Clearly plenty of people don’t agree (although they may also eat plenty of apples…). The UK supplements market is huge. A recent survey by Which suggests that more three quarters of the UK population takes some type of vitamin, mineral or food supplement, spending around £1.5 billion annually or around £20 per person per year. Is general practice missing something?
Renewed interest in multivitamins was sparked by a new paper in this month’s Nature Medicine journal. This research explored whether regular multivitamin use could help with ageing using data collection from the COSMOS trial – COcoa Supplement and Multivitamin Outcomes Study. The original study had passed me by, but as I’m always interested in excuses to eat more chocolate it merited a review.
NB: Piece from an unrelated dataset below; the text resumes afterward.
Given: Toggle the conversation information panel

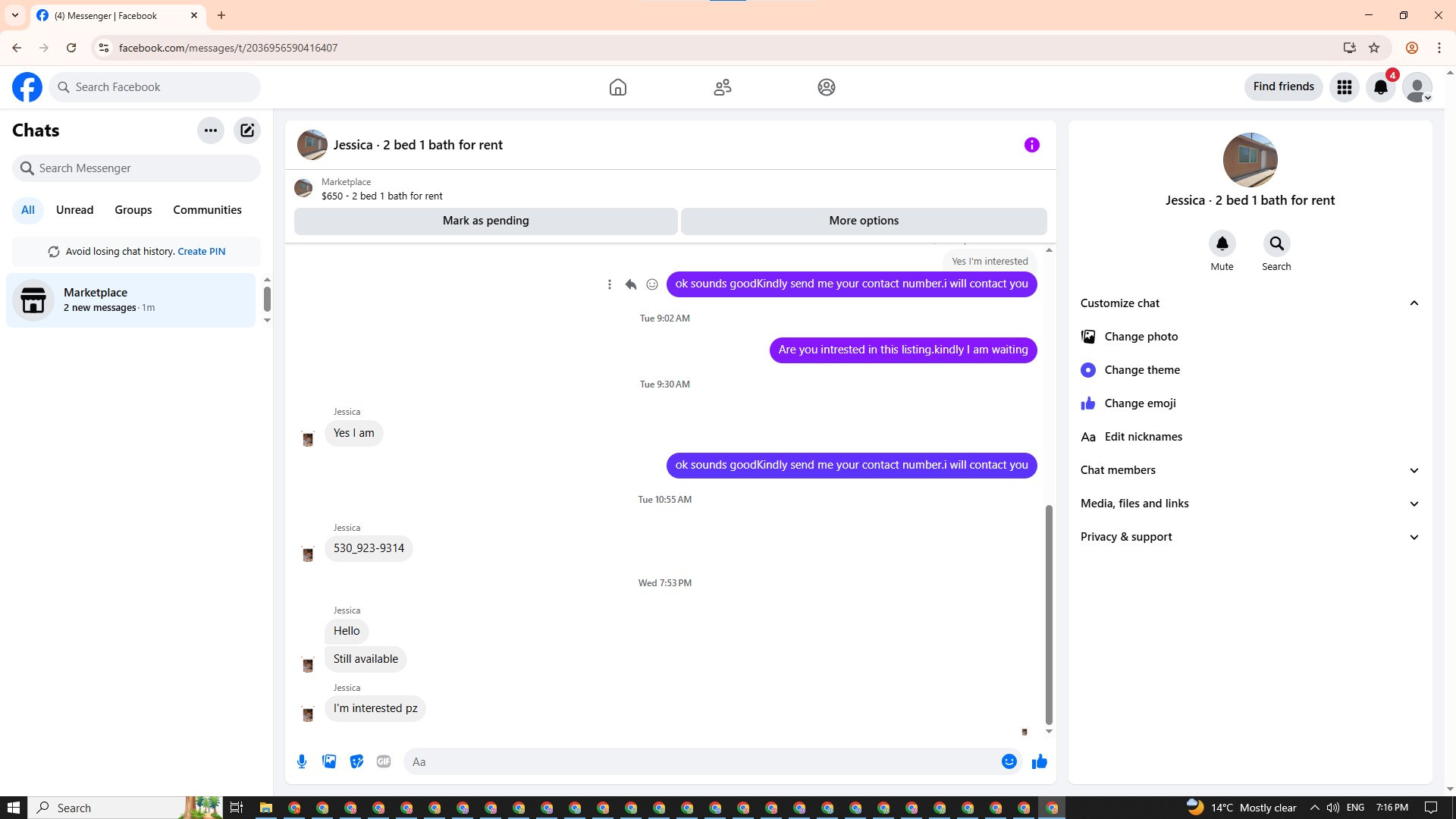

The original COSMOS trial was a large US RCT of >21k older participants (women >65y, men >60y) given either cocoa extract (not Toblerone), high in flavanols which are meant to be anti-inflammatory, and multivitamins, meant to reduce deficiencies and promote general health, or placebo, with the goal to find out whether these actually do anything or not. Surprisingly (at least to me), multivitamin use demonstrated several favourable outcomes in older adults for cognition, slowing decline in mild cognitive impairment, and cancer, while flavanols may reduce CVD.
So, what about this new study? The idea was to examine whether either of these products could influence ageing. Trouble is, given this is a RCT pulling data from a two year period, it couldn’t directly assess this.
Instead, the researchers veer in to sci-fi-sounding territory by measuring people’s epigenetic clocks, whereby biological ageing can be measured through the accumulation of changes to DNA methylation patterns. I know, I don’t really know what they are either and I too started to question the relevance to general practice, but we’ll get back there eventually, everything always does.
Of the original COSMOS cohort, 998 participants were selected who had provided blood samples at trial entry and years 1 and 2, with around half using daily multivitamins and half coca extract, then compared against those taking placebo.
The researchers found that cocoa had no effect, while the multivitamin group showed a small but statistically significant reduction in ageing in two out of five epigenetic clocks examined. Which to me sounds like a fairly poor result. Even they concluded that ‘additional studies are needed to determine the clinical relevance”.
Back to my patient then with her multivitamins. If it worthwhile her having this along with the multigrain muesli, blueberries, kimchi and kombucha? Probably not. More independent research is needed before we get too excited about multi-vitamins for general populace longevity, brain health or beyond.
Can she take it if she wants it? Of course. I don’t believe it will harm and I’m not going to tell her to stop. But the most important message here, don’t forget the stuff (sadly less exciting and often more arduous) that really can make a difference.